Não é tão espantoso assim, desta forma, encontrarmos “liberais” defendendo prisões de jornalistas, a criação de instituições pseudojurídicas a fim de caçar desafetos políticos, defender o cancelamento sistemático de instituições que não se adequem a cartilhas ideológicas determinadas, buscar a centralização econômica e até clamar a exclusão de certas formas de pensar do debate universitário e social. Quantos jornais do país aceitariam um editorial declarando abertamente serem falsas as premissas e desenvolvimentos pseudocientíficos da trangeneridade contemporânea?

Uma liberdade pensada sem as tradições morais que fundaram o nosso imaginário ético, arrimo esse que sustenta a própria possibilidade de liberdade individual, é como um bebê órfão jogado à própria sorte em alto mar, sem nenhuma instrução, possibilidade de defesa e sustentação. Por essas e outras que encontro, hoje, no conservadorismo, o melhor tempero para a liberdade real.

A melhor maneira de fechar este ensaio é deixar um dos últimos corajosos intelectuais do campo da história dizer abertamente aquilo que a contemporaneidade tenta negar. Disse Christopher Dawson em “Os julgamento das nações" que “a causa que defendemos é muito mais fundamental que qualquer forma de governo ou qualquer credo político. Está vinculada a toda a tradição de cultura ocidental e cristã ― por um lado, à tradição de liberdade social e de cidadania e, por outro, à liberdade espiritual e ao valor infinito da pessoa humana individual.

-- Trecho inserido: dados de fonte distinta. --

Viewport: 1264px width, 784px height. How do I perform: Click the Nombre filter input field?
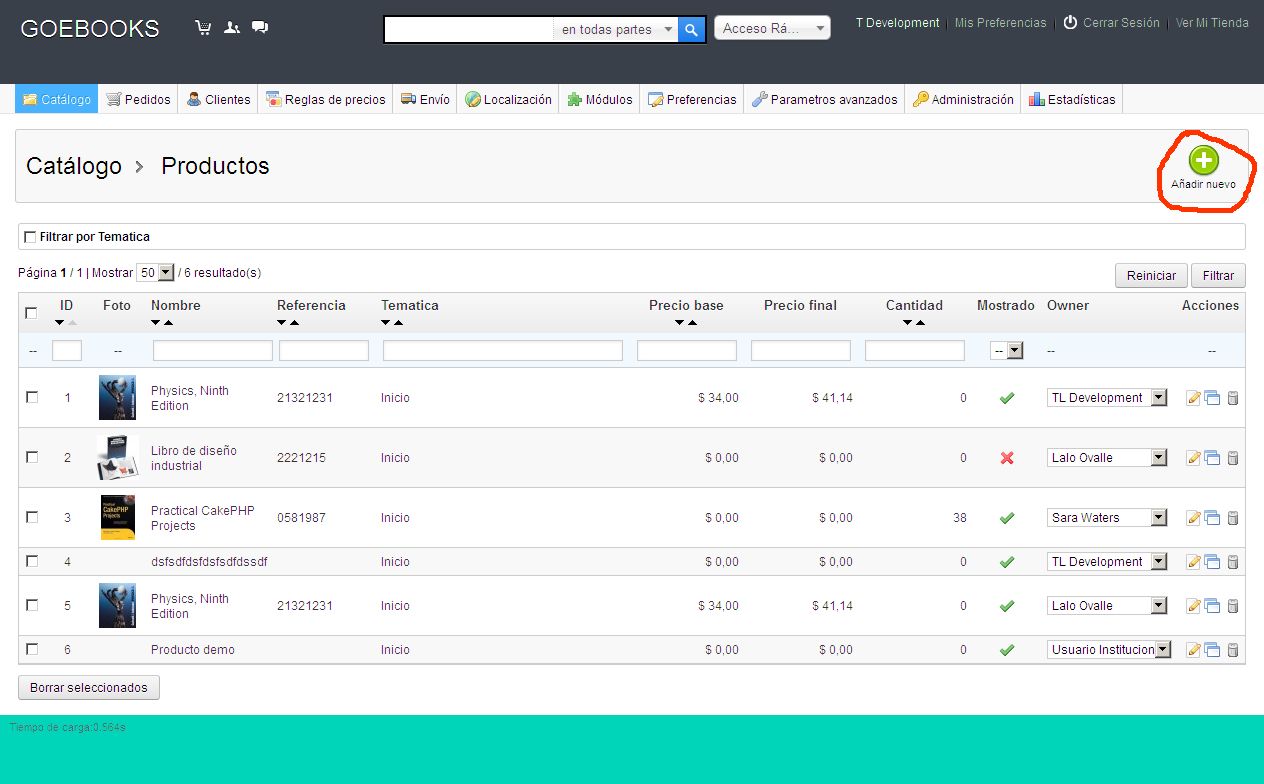212,351
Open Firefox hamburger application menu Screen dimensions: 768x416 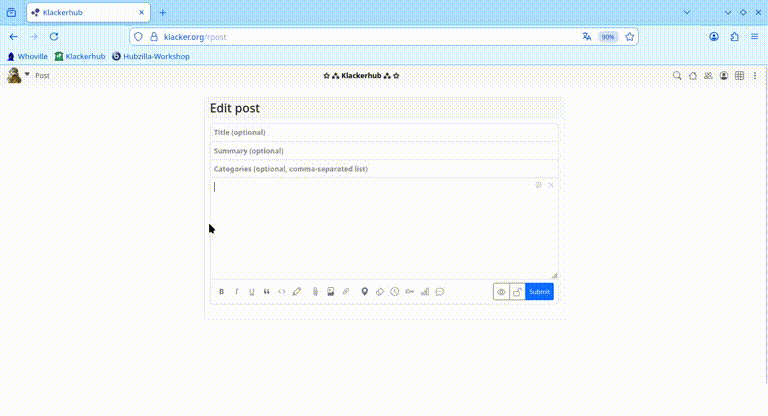pos(754,36)
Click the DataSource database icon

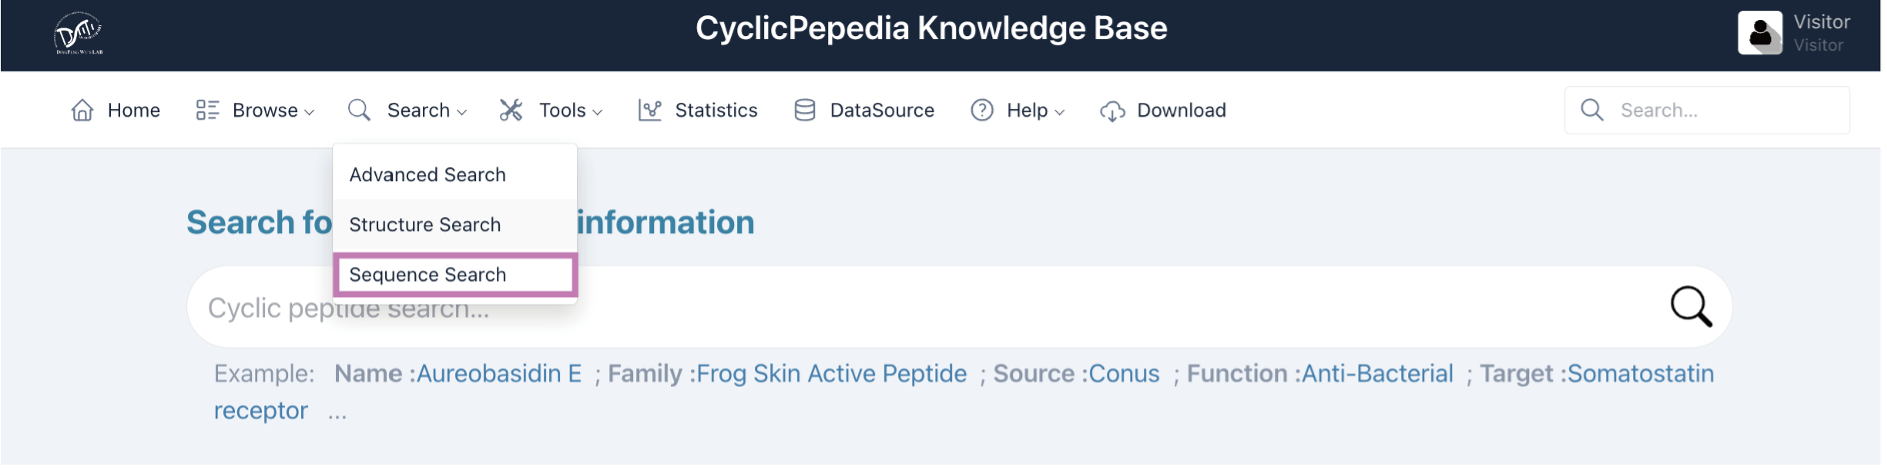click(804, 110)
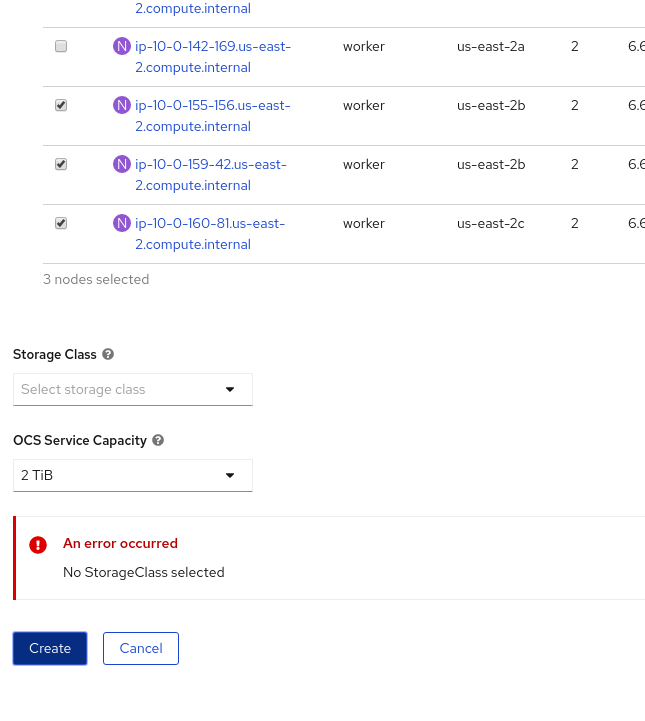645x721 pixels.
Task: Click node icon for ip-10-0-155-156
Action: 122,105
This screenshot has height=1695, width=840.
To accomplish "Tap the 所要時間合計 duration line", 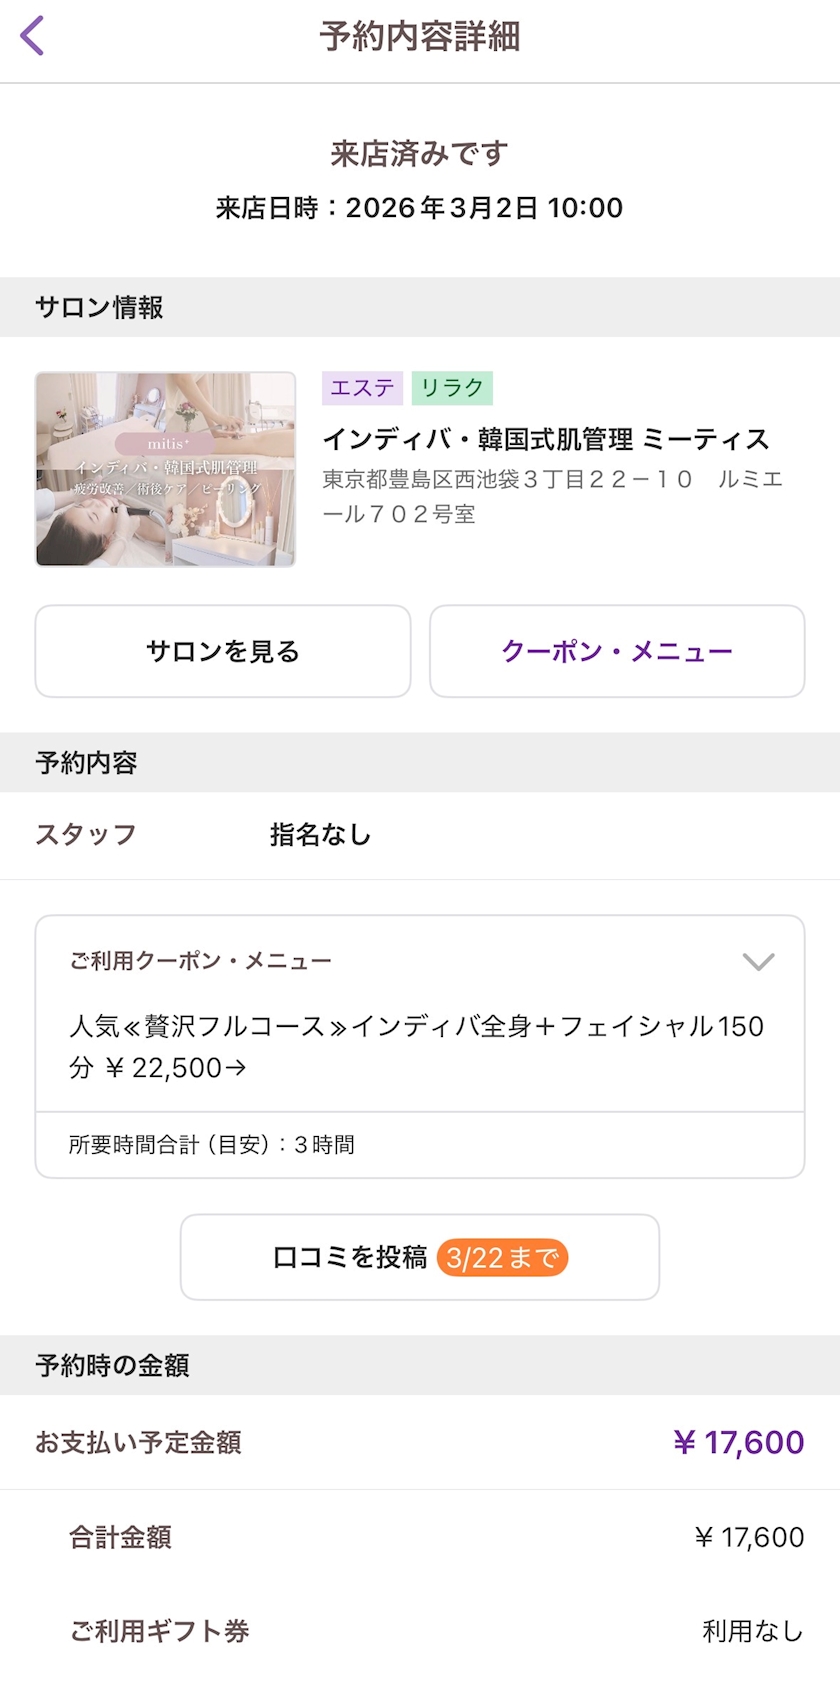I will 212,1145.
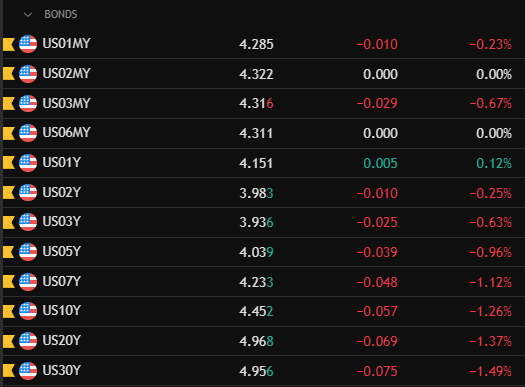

Quanto mais cedo notarmos que o liberalismo progressista é um ataque à própria sociedade e ao modo de vida que possibilitaram a era mais próspera e livre da história humana, mais cedo recusaremos o ilogicismos e absurdos tolos de suas pautas. Ser conservador, hoje, tem mais a ver com sanidade psicológica e social do que com lado político.